Posted by ESC on October 30, 2002
In Reply to: Re: Face the music posted by James Briggs on October 30, 2002
: : The definition given for this phrase is not the one I know...
: : As far as I know the full phrase is "face the music and dance" and I have heard this derived as a military execution, with the regiment drawn up in hollow square around the gallows and the condemmed man is hanged facing the side of the square the band was positioned at ("a band" was short for a "band of music") so that he "danced on air" facing the band.

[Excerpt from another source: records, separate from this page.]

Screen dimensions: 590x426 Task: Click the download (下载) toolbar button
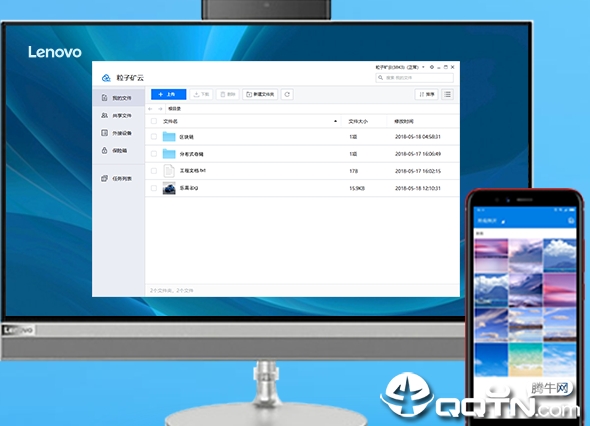pos(201,94)
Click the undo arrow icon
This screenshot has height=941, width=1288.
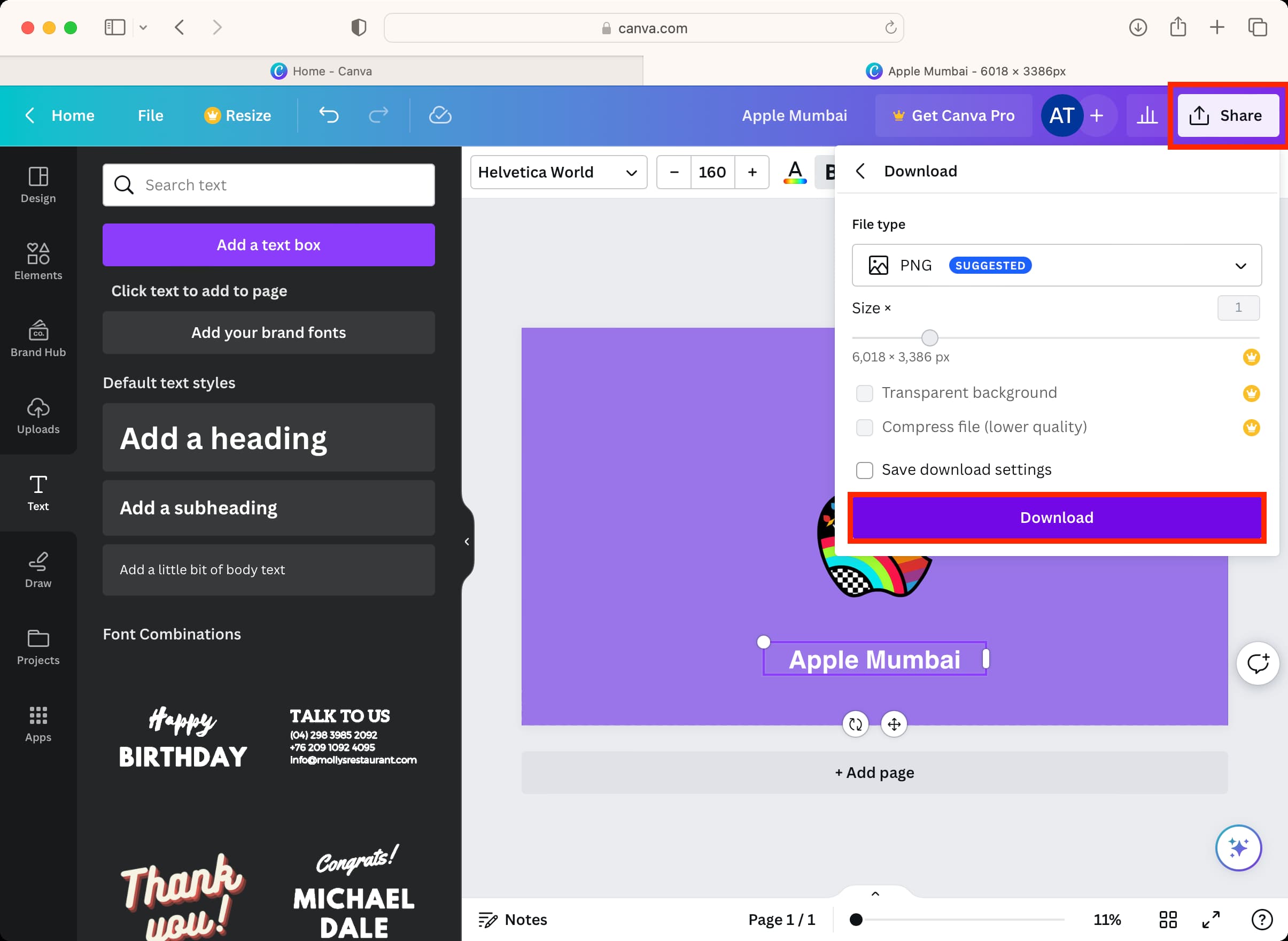pyautogui.click(x=329, y=115)
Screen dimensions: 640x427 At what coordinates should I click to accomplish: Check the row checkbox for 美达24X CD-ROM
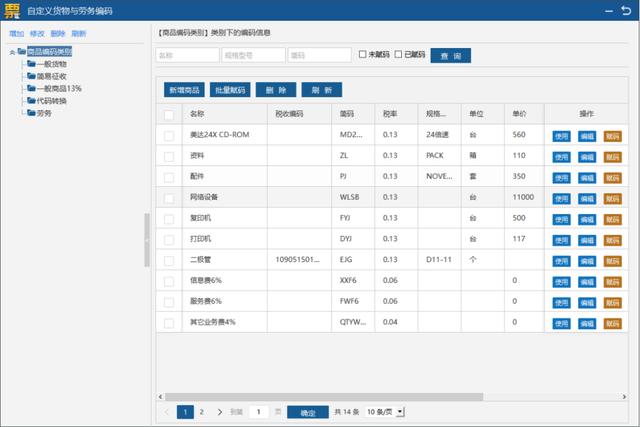(169, 134)
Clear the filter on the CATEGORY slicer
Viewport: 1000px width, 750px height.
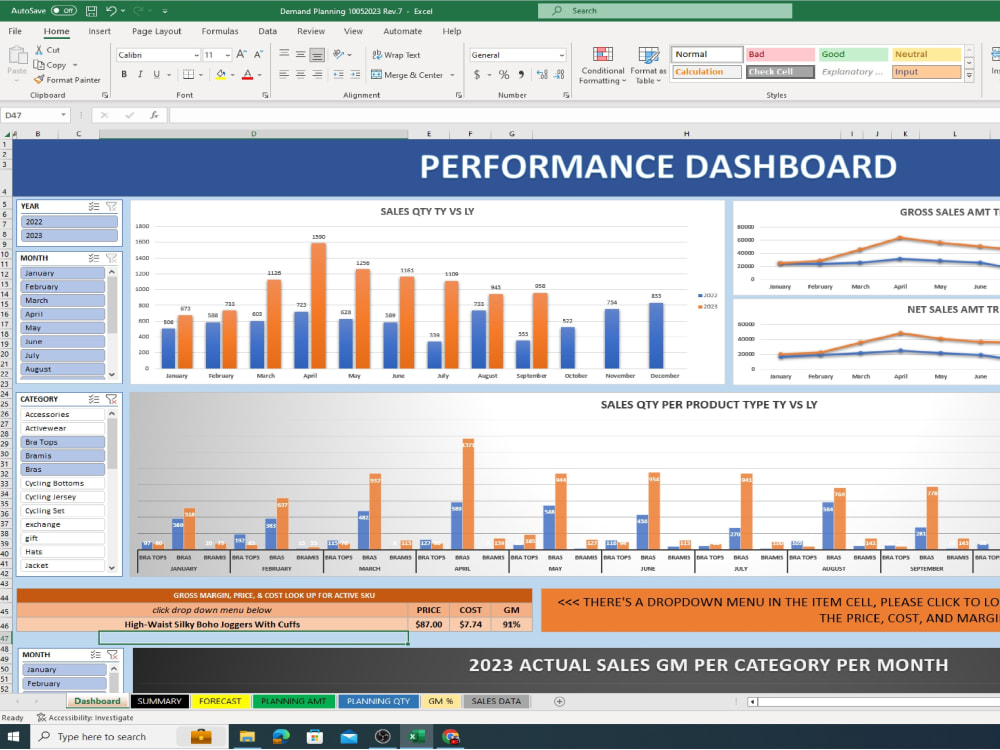pos(110,398)
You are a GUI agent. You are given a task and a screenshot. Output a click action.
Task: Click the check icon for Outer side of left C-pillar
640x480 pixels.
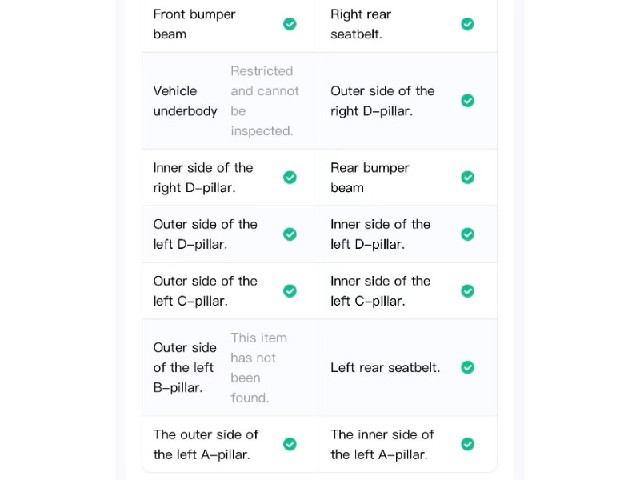pyautogui.click(x=290, y=291)
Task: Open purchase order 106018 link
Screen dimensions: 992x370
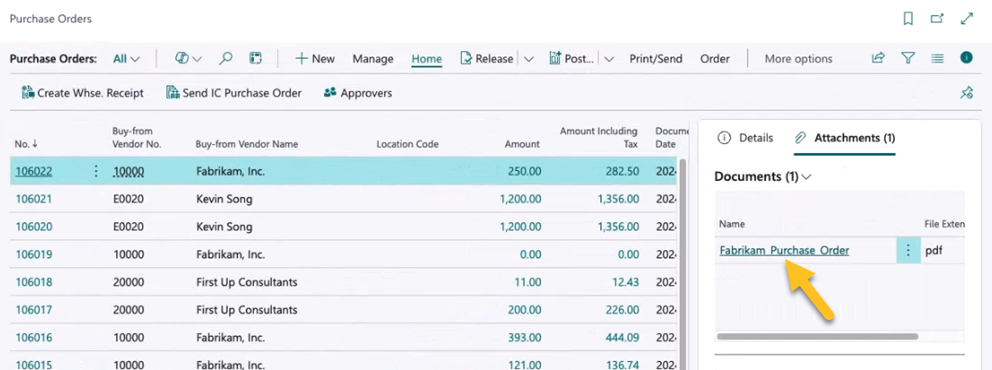Action: [x=34, y=282]
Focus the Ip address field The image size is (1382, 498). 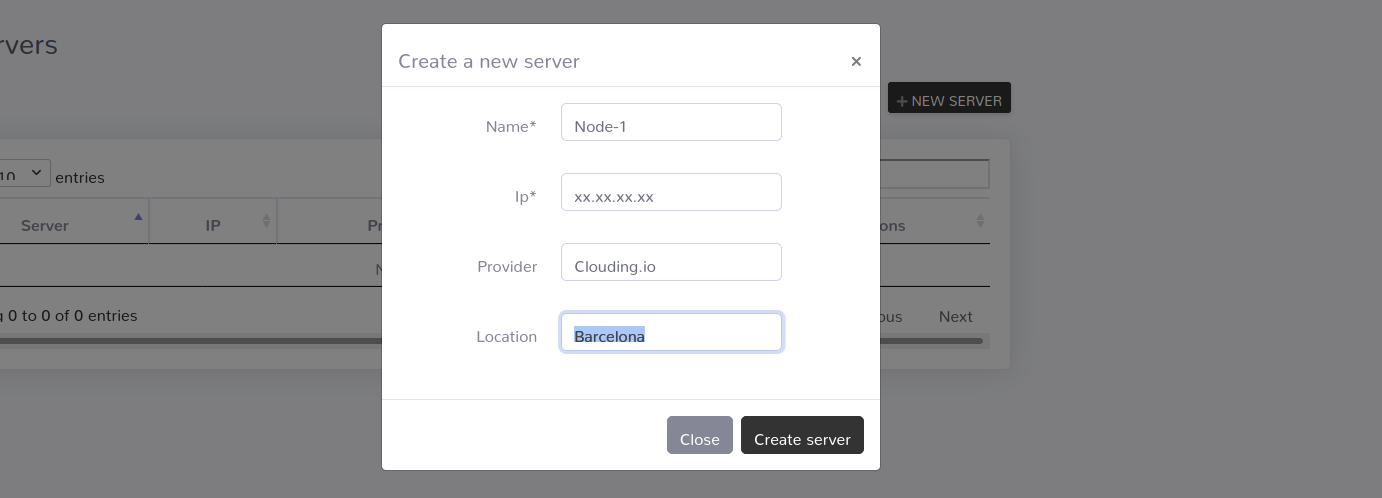671,192
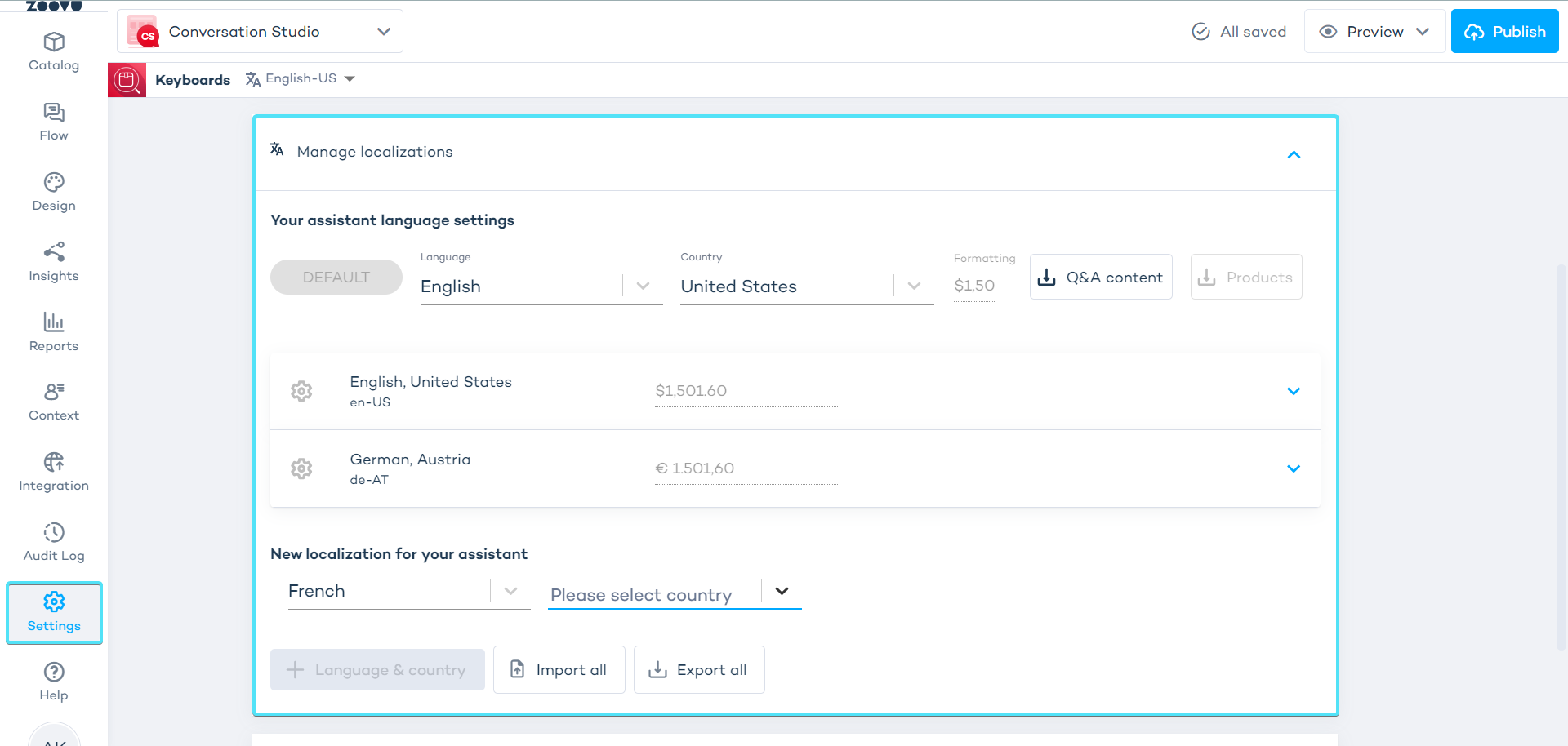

: Your suggestion could be correct, although I have never heard the 'and dance' bit, other than in the popular song of the same name. There are other possible origins:
: One theory suggests that the saying comes from the theatre, where nervous actors must literally face the music when the curtain goes up. Others think that the origin is military and based on the drumming out ceremony that accompanied dishonourable discharge.
FACE THE MUSIC -- To confront or cope with a difficult situation. The music that was being faced, in a situation where courage was required, is now uncertain. It may have been the pit orchestra in a theater; a nervous actor who steeled himself to go on stage would be facing the music (as well as the audience). It may have been the soldier being dismissed from his regiment in disgrace; it was sometimes the practice for the band to play the 'Rogue's March' on such an occasion. In any event, the saying was common by 1851. M. Schele de Vere in his book on 'Americanisms' quotes James Fenimore Cooper as saying in 1851: 'Rabelais' unpleasant quarter' is by our more picturesque people called 'facing the music.'." From "The Dictionary of Cliches" by James Rogers (Ballantine Books, New York, 1985).